Outside the U.S., facial recognition technology, in general, is seeing growth in many different areas, even beyond security. For example, as of December 1st, China is requiring all those seeking to sign up for new cell phone plans to provide both their national ID card as well as a face scan, the use of which, ostensibly for fraud prevention, is unknown. Facial recognition in China is becoming endemic, with one university reportedly even using it to monitor attendance.

 

Given its propensity for collecting biometric data on their own citizens and the fact that China is implicated in most of the commercial espionage prosecuted in the U.S., it is only natural to try and blame China for the aforementioned spying via smart televisions.

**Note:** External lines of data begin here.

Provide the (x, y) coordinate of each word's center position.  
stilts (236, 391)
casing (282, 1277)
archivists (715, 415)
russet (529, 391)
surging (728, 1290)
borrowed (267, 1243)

China has already been associated with spying on Americans through their Wi-Fi and cellular connections, not to mention its connection to the supposed hacking of computer hardware at numerous American companies and governmental agencies.

 

But it's not the Chinese that we should be most concerned about vis-à-vis our TVs. Rather, we should look closer to home, at Mi5, the CIA, the NSA, and even the manufacturers themselves, who have been known to hack consumer smart televisions or use them as spyware. We have been warned about this for years by the U.S. Federal Trade Commission (FTC). So, this holiday season, enjoy your new smart TV responsibly, as you never know who may be watching you watch.

 

Dov Greenbaum, JD PhD, is the director of the Zvi Meitar Institute for Legal Implications of Emerging Technologies and Professor at the Harry Radzyner Law School, both at the Interdisciplinary Center (IDC) Herzliya.